The Associated Press has laid out its approach to using generative AI, joining a handful of major news organisations in doing so.
A major international news agency has set out its guidance on using artificial intelligence (AI) to produce journalism. The Associated Press said it will continue to experiment with AI, but won’t use it to create publishable content and images.
While the technology is being adopted by more industries as generative tools become widely available and capable, the news industry is asking itself tough questions about the topic.
Can the audience really trust news services that are using AI to generate content?
While some organisations are laying down restrictive rules for incorporating AI into their workflows, others are more openly embracing the technology.
A recent job advert from Newsquest Media Group is asking for an “AI-assisted reporter”, who “will be at the forefront of a new era in journalism, utilising AI technology to create national, local, and hyper-local content for our news brands, while also applying their traditional journalism skills”. The reporter will be working with AI to “help write news articles”, and will “integrate AI-generated content into newsrooms of different sizes”.
Job adverts like this showcase how divided the industry is on the topic of using AI to create content for news. There are now specific courses available to learn how to implement AI into newsrooms. Earlier this summer, Euronews Next spoke with Charlie Beckett, who leads the LSE’s JournalismAI project.
He described a “new world” for journalism where anything a journalist reports on is “now going to be influenced by AI”.
However newsrooms end up using AI, Beckett insisted that it is a “language machine…not a truth machine”, so the human factor is still a vital element in producing journalism.

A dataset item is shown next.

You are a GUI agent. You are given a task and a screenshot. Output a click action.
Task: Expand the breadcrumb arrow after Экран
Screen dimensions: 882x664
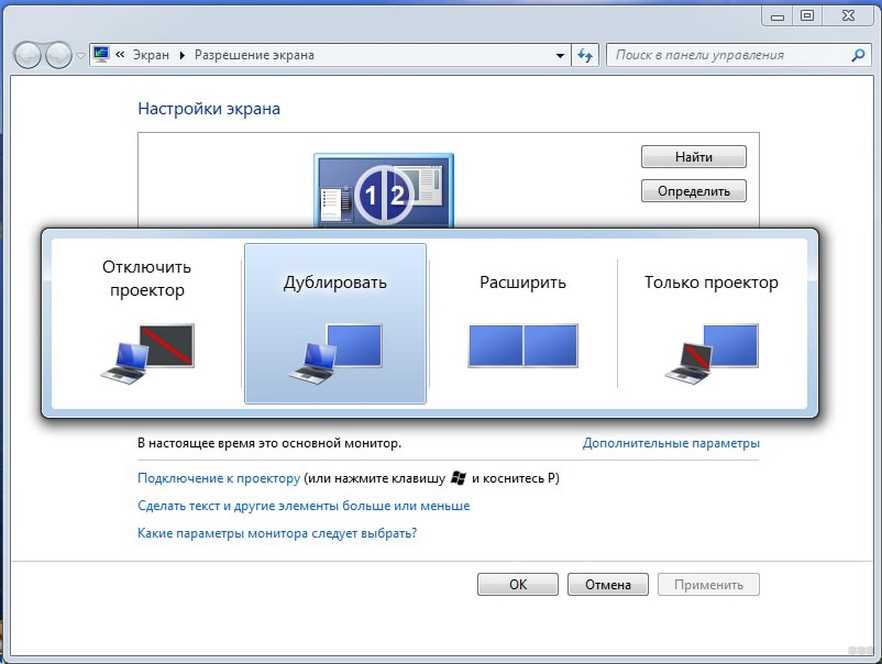click(x=182, y=55)
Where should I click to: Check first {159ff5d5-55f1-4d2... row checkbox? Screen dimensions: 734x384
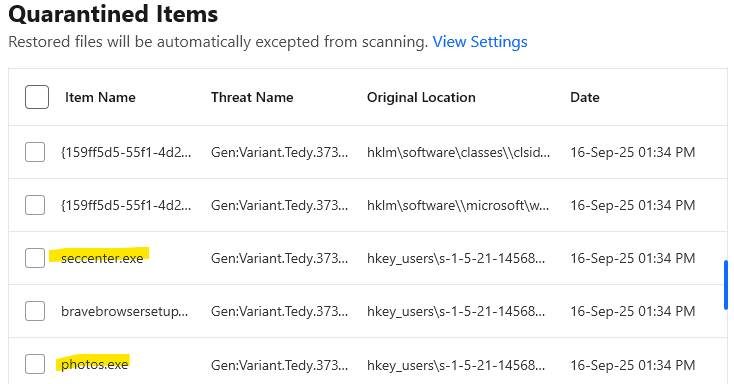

Here’s a look at how different news organisations are handling the AI revolution.
AP has issued guidelines on using AI, coupling these with a chapter in its influential stylebook.
“Our goal is to give people a good way to understand how we can do a little experimentation but also be safe,” said Amanda Barrett, vice president of news standards and inclusion at AP.

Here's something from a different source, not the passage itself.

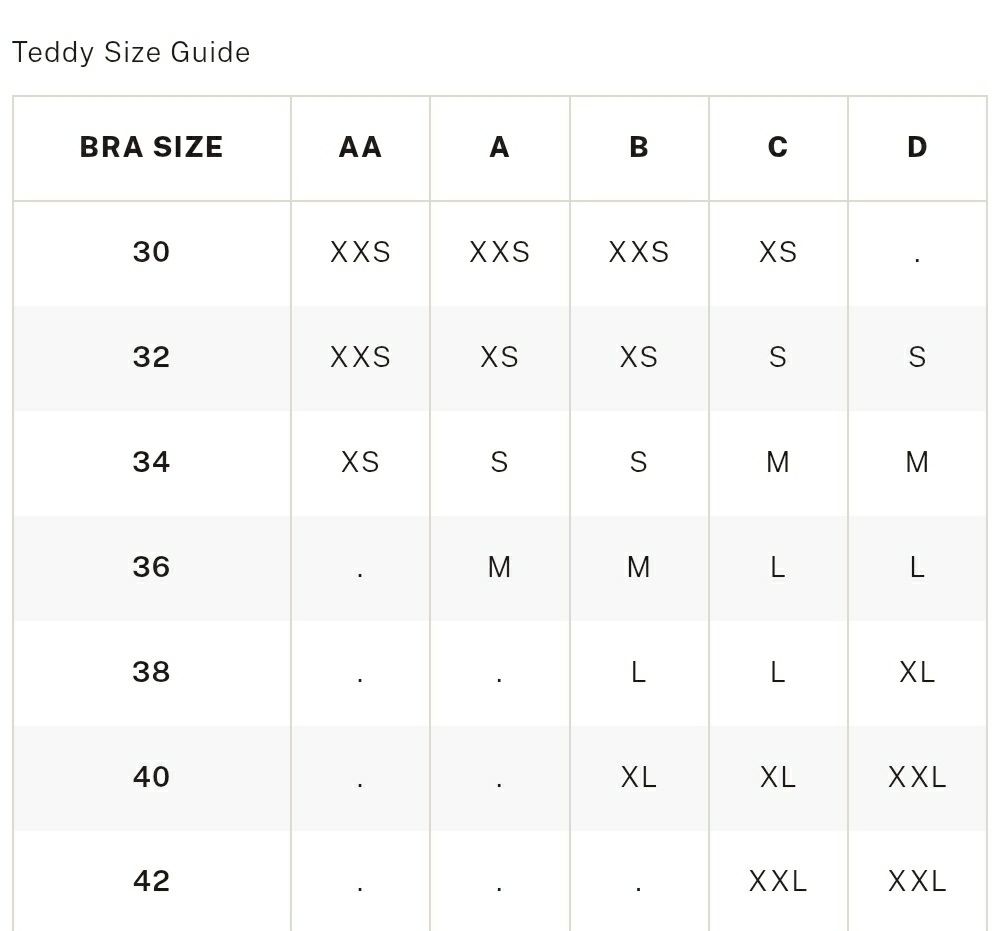Select band size 32 row label
The image size is (994, 931).
click(x=152, y=357)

The company said any material produced by AI should be carefully vetted – just like material from any other source, and that a photo, video, or audio segment generated by AI should not be used unless that segment is the subject of a story itself.

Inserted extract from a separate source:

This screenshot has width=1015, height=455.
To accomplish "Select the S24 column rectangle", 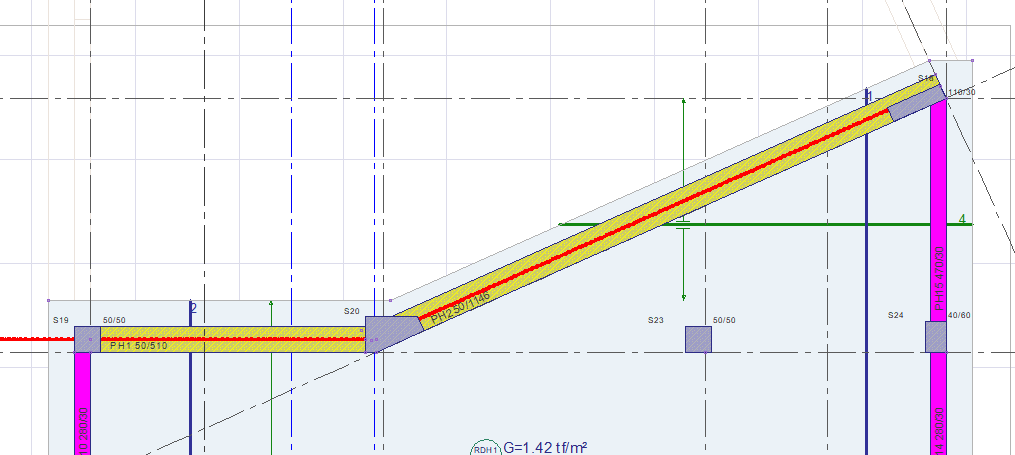I will [x=935, y=337].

The AP said AI could however be used for more menial tasks like putting together digests of stories sent out in newsletters.
It has experimented with simpler forms of AI for a decade, using it to create short news stories out of sports scores or corporate earning reports. That’s important experience, Barrett said, but “we still want to enter this new phase cautiously, making sure we protect our journalism and protect our credibility.”
The news organisation wants its journalists to become familiar with the technology, as they will need to report stories about it for years to come, Barrett added.
For its part, AP’s rival news agency Reuters has said it is taking a “responsible approach” to AI that “safeguards accuracy and fosters trust”.
The British newspaper was one of the first major news organisations to lay out its approach to generative AI, with a joint statement from its chief executive and editor-in-chief.
They wrote in June about how they will and won’t be using AI tools. The Guardian says that AI will only be used editorially when it “contributes to the creation and distribution of original journalism”, and with human oversight and a senior editor’s permission.
The paper will also focus on using the technology to help journalists to “interrogate large data sets” or assist with corrections, suggestions, and reducing the workload from “time-consuming business processes”.
They add that another guiding principle will be choosing AI tools that have considered issues such as “permissioning, transparency and fair reward” regarding the material they were trained on.
This is a major point of controversy around popular chatbots such as ChatGPT, with its creator OpenAI accused of training its language models on copyrighted content.
While major news organisations might be treading carefully into the future with AI, the technology could provide an opportunity for smaller newsrooms that are resource and budget-restrained.
News Corp Australia is reportedly producing 3,000 articles a week using generative AI, with small teams using the technology to publish thousands of local stories each week on topics such as the weather, fuel prices, and traffic conditions.
Meanwhile, a local newspaper in Nottinghamshire in the UK this month announced it was trialling the use of AI.
The paper’s senior editor Natalie Fahy wrote in a letter to readers that the Reach-owned regional daily will be using AI to generate bullet point summaries at the top of some of their longer articles.
These will be checked by an editor before being added to the article, she said, while there will also be a line at the bottom explaining that AI has been used.